Quote:As to GR, I guess I'm in the minority here but I just don't understand the extreme visceral distaste of a theory that has been so incredibly useful. I'm a pretty standard guy and I feel if it isn't broke don't fix it.
A broken theory would be one that explains things in a logical way, but has a problem. Not only does it seem like GR has problems, but it doesn't seem to even explain gravity. Saying that "warping spacetime does it" and throwing up an equation for the attraction between two objects does not explain
why there is an attraction.
TheCorrectResponse wrote:Now let's move to the Earth as a whole. The surveyor wants to calculate the distance from New York City to Rio. We'll assume they are on a direct north-south line. His calculated distance is wrong. In fact it is always shorter than the distance measured by someone walking there. He also has the problem that his path is physically impossible unless he tunnels through part of the Earth.
I do not know what method the surveyor is using the calculate the distance from New York to Rio, but based on your tunneling through the Earth comment it sounds like he is measuring the tangent distance between the two points on the sphere of the Earth, whereas a walker follows an arc on the surface of the Earth. Even in a Euclidean geometry a tangent line is shorter than an arc between the same points, so I do not see what your point is.

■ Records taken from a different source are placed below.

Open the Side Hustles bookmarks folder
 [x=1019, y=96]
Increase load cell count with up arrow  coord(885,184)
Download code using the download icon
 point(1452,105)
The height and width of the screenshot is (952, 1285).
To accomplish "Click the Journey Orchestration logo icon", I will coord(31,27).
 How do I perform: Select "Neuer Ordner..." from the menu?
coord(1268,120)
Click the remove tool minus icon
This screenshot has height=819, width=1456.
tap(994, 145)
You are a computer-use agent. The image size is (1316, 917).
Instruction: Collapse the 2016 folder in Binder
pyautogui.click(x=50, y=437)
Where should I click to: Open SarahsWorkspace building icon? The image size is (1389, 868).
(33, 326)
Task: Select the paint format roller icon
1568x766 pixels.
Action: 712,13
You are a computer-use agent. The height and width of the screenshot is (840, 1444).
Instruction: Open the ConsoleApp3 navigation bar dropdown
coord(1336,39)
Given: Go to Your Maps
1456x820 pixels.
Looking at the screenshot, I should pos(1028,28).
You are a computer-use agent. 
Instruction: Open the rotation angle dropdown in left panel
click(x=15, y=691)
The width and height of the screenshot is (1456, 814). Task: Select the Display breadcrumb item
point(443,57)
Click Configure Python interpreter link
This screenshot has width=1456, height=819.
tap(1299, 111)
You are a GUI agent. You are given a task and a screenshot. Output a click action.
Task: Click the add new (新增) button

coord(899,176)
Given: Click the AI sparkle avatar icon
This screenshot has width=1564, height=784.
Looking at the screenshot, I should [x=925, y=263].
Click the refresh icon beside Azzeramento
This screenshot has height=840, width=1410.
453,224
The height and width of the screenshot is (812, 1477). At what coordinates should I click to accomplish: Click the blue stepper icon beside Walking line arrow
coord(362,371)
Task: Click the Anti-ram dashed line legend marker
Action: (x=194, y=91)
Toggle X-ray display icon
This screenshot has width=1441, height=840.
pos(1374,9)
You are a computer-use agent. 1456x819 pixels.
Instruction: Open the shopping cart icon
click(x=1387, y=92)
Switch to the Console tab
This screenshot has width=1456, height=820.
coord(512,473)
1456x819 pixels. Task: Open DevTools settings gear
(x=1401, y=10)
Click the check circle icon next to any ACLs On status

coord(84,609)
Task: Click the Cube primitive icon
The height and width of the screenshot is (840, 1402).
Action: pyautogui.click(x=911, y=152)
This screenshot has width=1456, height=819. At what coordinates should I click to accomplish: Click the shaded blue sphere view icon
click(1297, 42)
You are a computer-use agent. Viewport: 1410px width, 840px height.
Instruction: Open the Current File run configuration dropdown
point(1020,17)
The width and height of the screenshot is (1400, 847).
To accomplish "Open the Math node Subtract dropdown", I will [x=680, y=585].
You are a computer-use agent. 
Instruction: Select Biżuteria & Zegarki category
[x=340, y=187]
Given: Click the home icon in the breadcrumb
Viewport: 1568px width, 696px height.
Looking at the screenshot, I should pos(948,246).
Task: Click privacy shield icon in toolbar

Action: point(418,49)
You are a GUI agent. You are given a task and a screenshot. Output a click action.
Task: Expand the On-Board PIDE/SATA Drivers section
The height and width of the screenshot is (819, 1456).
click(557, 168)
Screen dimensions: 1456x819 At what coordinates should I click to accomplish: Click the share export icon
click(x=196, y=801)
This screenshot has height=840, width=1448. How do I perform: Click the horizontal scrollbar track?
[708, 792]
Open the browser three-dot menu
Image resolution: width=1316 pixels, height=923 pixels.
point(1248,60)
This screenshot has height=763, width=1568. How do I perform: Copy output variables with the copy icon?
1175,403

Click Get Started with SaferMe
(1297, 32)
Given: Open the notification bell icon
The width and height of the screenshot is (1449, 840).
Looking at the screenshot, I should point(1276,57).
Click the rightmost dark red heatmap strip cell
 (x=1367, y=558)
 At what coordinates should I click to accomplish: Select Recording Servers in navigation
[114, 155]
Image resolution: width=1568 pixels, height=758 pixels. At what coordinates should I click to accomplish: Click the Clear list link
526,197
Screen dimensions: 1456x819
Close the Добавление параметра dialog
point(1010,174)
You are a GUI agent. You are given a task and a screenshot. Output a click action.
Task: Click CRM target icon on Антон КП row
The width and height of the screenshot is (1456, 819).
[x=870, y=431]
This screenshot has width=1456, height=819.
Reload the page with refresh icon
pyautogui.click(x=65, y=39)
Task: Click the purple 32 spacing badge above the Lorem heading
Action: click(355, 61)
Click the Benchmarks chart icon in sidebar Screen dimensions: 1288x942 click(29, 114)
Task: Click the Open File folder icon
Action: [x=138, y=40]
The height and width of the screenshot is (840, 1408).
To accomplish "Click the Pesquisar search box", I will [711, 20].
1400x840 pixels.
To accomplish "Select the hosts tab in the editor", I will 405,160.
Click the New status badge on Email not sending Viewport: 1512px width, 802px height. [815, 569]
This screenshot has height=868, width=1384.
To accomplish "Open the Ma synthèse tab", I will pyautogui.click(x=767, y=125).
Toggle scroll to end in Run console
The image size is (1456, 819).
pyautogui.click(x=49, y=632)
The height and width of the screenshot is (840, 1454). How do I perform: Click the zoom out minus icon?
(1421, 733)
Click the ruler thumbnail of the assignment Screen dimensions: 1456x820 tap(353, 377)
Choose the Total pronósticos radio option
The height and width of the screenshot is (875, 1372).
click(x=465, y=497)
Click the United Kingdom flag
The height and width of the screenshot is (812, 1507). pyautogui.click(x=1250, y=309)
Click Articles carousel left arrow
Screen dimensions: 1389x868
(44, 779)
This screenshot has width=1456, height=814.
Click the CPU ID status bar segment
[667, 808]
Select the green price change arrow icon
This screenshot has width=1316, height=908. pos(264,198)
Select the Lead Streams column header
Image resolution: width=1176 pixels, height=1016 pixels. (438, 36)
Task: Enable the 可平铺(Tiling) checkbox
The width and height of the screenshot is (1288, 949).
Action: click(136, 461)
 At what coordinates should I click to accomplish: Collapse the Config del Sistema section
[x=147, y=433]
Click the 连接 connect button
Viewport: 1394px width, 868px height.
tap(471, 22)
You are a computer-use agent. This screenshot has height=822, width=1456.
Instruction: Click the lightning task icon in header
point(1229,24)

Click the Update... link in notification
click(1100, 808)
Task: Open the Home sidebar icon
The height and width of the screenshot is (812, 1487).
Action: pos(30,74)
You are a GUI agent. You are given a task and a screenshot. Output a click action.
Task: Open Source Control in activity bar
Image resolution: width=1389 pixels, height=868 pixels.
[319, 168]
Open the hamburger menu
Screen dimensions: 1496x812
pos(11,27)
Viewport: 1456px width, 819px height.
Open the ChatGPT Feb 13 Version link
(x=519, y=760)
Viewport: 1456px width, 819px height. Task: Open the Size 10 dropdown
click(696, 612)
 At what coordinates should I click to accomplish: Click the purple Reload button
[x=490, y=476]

Quote:To me Einstein's brilliance was to see that if you subtracted (metaphorically speaking) Euclidean geometry from Riemannian geometry you magically get
gravity. To me anyway this is far too elegant a conclusion to give up on without verrrry good reason. Well that's how I see GR. I am interested in your take on all of this.
Hm. Well, to me, GR seems highly inelegant. Perhaps this is because I do not understand it. But then again, I don't know of anyone who really does understand it. From what I've heard, even Einstein did not understand it. Do you
really understand it?
I have several majors issues with it. The first problem I have is that nobody can explain it, even advanced physicists that I talk to. I don't care what the results of the equations are, because I am only interested in understanding the theoretical concepts and not using them to make predictions. Equations are merely a formalized notation for real concepts, so when people rely 100% on equations and cannot explain what they physically represent, I am wary.
1) Both the concepts of inflation and GR move matter via the "warping" of spacetime, which as I understand it, is the "coordinate system" of the universe. Several such examples come to mind.
For instance, "light moves in straight lines or geodesics and it is really just spacetime that is curved." Or, from the famous Ripple in Time, "imagine the 3 dimensional universe existing on a flat plane; the closest distance between any two points is achieved by bending the plane so that the two points are touching each other." No, because that is only the closest distance in the embedding coordinate system, the one where our coordinate system appears as a surface. Well, you might say that's from science fiction...but GR seems to supports this kind of thinking. For example, wormholes with the Einstein-Rosen Bridge. For another example, the Alcubierre warp drive that. That's from science fiction too, but the premise of it, which is to create a bubble in spacetime that compresses spacetime in front and expands it behind to carry mass from one point to another faster than light could get there, is supported by GR. Now if it were even possible to create such an effect, that still does not make sense...if you squish some graph paper together there are still the same number of squares connecting the two points, so to take that last little "step" out of the warp bubble would be the same distance you had to travel to begin with.
Basically, my problem is that coordinates
define position and distance, so if there is a measurable change on the position of some particle, then that particle must have changed its coordinates, which is the same as saying that it moved with respect to its coordinate system.
Now here's for an analogy of my own: draw some dots on a piece of graph paper, and then start bending the graph paper around every which way. Do the dots start sliding closer to each other within the paper? Of course not. So why should warping spacetime
induce motion in otherwise stationary particles?
2) There are 3 (or 4) fundamental forces, and we have identified bosons for all of them except gravity so far. It stands to reason that gravity, which follows an inverse square law, and has a propagation speed of c, would be mediated by a particle that has a speed of c like all the other forces. Why do we have 2 completely different explanations for 2 effects that are virtually identical? The only difference between gravity and the other forces is that we assume gravity has no maximum range (which, by the way, if it is true would seem to nullify the graviton theory on a fundamental basis because any virtual particle's range is limited by its speed and the uncertainty principle). But I consider that to be a naive assumption, because we are not capable of measuring the effects of gravity at extreme ranges, and they become so negligible at long ranges that the universe would have no noticeable effect if gravity did had some extremely long maximum range. I think sometimes we have to use a grain of logic instead of just applying inductive reasoning out to the infinities of preposterousness (like assuming that the universe doesnt have an edge just because we can't see it, another completely non-falsifiable assumption).
3) The next problem I have with gravity is that I cannot visualize exactly how spacetime is purportedly deformed by it. In the diagrams, spacetime is drawn as a plane, and a massive object is depicted as resting on the plane like a basketball on a piece of 3-ply charmin towel. Is it more correct to say that mass reduces the "density" of spacetime and stretches it out in all directions from itself?